2. The method for identifying surface cracks in single-crystal turbine blades based on multispectral imaging according to claim 1, characterized in that, Step S2 further includes: setting a standard reflection reference plate, first obtaining the standard brightness value of the standard reflection reference plate in each narrow band, and then extracting the gray value of each pixel in the original spectral image of the single-crystal turbine blade under the narrow band; by calculating the ratio between the gray value of the pixel in the original image of the single-crystal turbine blade in the narrow band and the standard brightness value of the reference plate in the corresponding narrow band, the reflectivity of the original image of the single-crystal turbine blade is normalized, and a multispectral data cube with a unified illumination reference is generated.

3. The method for identifying surface cracks in single-crystal turbine blades based on multispectral imaging according to claim 1, characterized in that, In step S4, the deep learning recognition model adopts a feature pyramid network structure, with the bottom layer consisting of ResNet series residual blocks. Channel attention modules and spatial attention modules are introduced into the residual connections. The channel attention module is used to weight and highlight the crack-sensitive feature channels, and the spatial attention module is used to enhance the spatial saliency of the crack edge region, thereby achieving accurate recognition of crack candidate regions.
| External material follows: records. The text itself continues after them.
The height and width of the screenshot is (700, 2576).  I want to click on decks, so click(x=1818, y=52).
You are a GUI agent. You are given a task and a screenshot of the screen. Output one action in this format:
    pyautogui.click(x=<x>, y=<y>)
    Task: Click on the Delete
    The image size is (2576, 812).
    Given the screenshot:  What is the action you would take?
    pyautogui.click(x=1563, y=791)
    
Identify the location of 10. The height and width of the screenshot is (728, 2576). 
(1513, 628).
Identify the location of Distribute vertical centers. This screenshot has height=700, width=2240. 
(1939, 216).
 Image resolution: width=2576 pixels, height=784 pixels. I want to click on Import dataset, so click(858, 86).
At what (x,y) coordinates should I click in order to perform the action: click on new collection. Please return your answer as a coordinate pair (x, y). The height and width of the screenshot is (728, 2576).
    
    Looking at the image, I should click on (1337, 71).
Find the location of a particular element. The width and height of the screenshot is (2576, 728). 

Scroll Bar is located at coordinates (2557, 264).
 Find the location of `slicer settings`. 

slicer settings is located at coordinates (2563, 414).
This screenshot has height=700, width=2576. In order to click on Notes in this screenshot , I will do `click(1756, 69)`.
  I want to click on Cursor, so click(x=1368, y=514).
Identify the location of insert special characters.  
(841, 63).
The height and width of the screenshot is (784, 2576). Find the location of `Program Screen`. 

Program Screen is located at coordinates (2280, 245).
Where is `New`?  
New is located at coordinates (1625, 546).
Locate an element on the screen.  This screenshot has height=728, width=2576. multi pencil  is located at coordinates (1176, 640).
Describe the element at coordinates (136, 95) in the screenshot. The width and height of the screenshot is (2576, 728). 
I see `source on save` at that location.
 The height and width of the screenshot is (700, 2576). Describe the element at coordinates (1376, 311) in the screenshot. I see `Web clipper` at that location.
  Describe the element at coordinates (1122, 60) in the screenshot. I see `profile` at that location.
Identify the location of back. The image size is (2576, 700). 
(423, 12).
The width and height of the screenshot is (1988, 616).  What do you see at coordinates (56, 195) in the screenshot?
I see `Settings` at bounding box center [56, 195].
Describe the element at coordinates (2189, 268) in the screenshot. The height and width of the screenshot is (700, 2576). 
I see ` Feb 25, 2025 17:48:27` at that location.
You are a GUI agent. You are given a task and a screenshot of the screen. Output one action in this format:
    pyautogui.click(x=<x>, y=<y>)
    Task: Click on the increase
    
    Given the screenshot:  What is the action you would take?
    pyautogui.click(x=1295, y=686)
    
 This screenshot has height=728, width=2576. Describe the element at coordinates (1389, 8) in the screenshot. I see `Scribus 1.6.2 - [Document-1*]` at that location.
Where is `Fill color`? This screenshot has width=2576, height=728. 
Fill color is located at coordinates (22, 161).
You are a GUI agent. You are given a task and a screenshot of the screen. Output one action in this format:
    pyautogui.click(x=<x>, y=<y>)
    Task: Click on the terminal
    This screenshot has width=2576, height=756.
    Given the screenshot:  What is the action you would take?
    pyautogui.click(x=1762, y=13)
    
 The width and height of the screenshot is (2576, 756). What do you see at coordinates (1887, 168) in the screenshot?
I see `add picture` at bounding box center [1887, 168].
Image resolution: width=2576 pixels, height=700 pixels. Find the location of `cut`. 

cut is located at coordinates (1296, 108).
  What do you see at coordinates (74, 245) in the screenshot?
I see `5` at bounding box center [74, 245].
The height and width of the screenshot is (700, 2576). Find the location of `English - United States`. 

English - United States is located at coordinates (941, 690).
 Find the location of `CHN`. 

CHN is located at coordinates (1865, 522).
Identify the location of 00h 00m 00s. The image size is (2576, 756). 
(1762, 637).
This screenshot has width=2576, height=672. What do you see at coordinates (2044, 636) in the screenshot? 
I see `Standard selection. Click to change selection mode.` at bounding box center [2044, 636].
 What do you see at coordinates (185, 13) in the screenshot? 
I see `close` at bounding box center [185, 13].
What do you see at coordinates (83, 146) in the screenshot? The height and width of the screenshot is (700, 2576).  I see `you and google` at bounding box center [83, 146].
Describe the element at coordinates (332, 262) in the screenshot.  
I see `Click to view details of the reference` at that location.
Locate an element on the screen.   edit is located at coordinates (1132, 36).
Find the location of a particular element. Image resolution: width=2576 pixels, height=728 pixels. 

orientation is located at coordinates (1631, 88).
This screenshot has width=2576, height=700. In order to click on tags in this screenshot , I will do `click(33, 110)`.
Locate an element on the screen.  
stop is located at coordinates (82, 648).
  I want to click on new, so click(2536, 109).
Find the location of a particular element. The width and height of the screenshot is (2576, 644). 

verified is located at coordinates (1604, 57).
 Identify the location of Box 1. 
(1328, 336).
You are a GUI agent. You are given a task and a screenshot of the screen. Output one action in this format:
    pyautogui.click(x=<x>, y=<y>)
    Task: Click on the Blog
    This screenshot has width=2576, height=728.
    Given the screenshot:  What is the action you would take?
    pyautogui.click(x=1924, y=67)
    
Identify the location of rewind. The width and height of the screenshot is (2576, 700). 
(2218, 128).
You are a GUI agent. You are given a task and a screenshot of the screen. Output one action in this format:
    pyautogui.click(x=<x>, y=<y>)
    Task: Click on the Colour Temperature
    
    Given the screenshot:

4. The method for identifying surface cracks in single-crystal turbine blades based on multispectral imaging according to claim 1, characterized in that, The process also includes step S6: Based on the mapping relationship between pixels and physical dimensions in the multispectral image, and combined with the surface parameters in the three-dimensional digital model of the single-crystal turbine blade design, geometric measurements are performed on the identified crack region to calculate its length, opening width, and area. The crack location is then mapped to the three-dimensional coordinate system of the single-crystal turbine blade profile to generate a crack report with spatial positioning information. The geometric measurement adopts the principle of binocular vision triangulation, combined with the intrinsic and extrinsic parameter matrices of the multispectral camera, to convert the two-dimensional pixel coordinates into three-dimensional spatial coordinates. The crack opening width is determined jointly by local curvature fitting and edge gradient extreme value localization. The generated crack report can be directly imported into the product lifecycle management system.